The list reads like an appeal for justice because all of these things were illegally taken from Tigray through genocidal acts of collective punishment, but it’s not. That list would be much longer. These are necessary ingredients for a successful harvest, which could eliminate most or all food insecurity in Tigray. If all of these ingredients come together in Tigray, food security in the region can rebound this year. If not, the region will remain dependent on food assistance into 2024.
Every stakeholder in the peace process has committed to “peace through impunity” and remains unwilling to call the destruction of Tigray by its true name or confront the criminals. The diplomatic failure to acknowledge the injustices committed in Tigray must not be allowed to corrupt the humanitarian support for the agricultural recovery. Simply put, Tigrayan farmers cannot afford to wait for the international community to find the political will to acknowledge that 90% of the tractors in Tigray were looted or destroyed during the past two military occupations. They need tractors replaced immediately so that they can produce food.

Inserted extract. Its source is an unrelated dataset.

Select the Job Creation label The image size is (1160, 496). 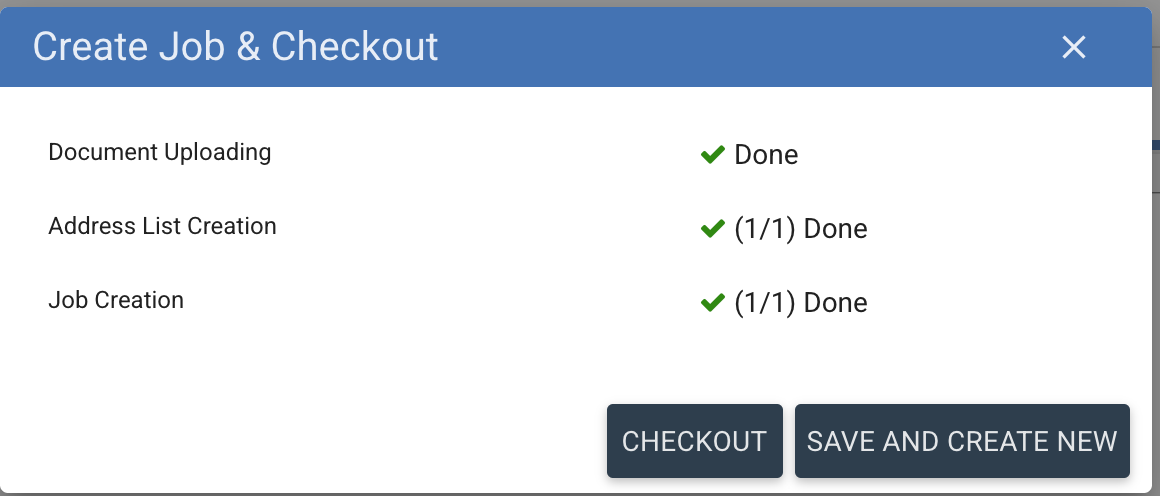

The progress of the humanitarian response over the past three months has been celebrated, it is now time to focus on areas of failure. Aid must be accelerated immediately to meet the needs of the people of Tigray and lay the foundation for recovery. The deal in Pretoria was that peace would bring unhindered humanitarian access, which never should have been on the table in the first place. Now that hostilities have stopped, all stakeholders, particularly the United States and the United Nations, should aggressively push the Government of Ethiopia to comply fully with its promise to end the use of starvation to subjugate the people of Tigray.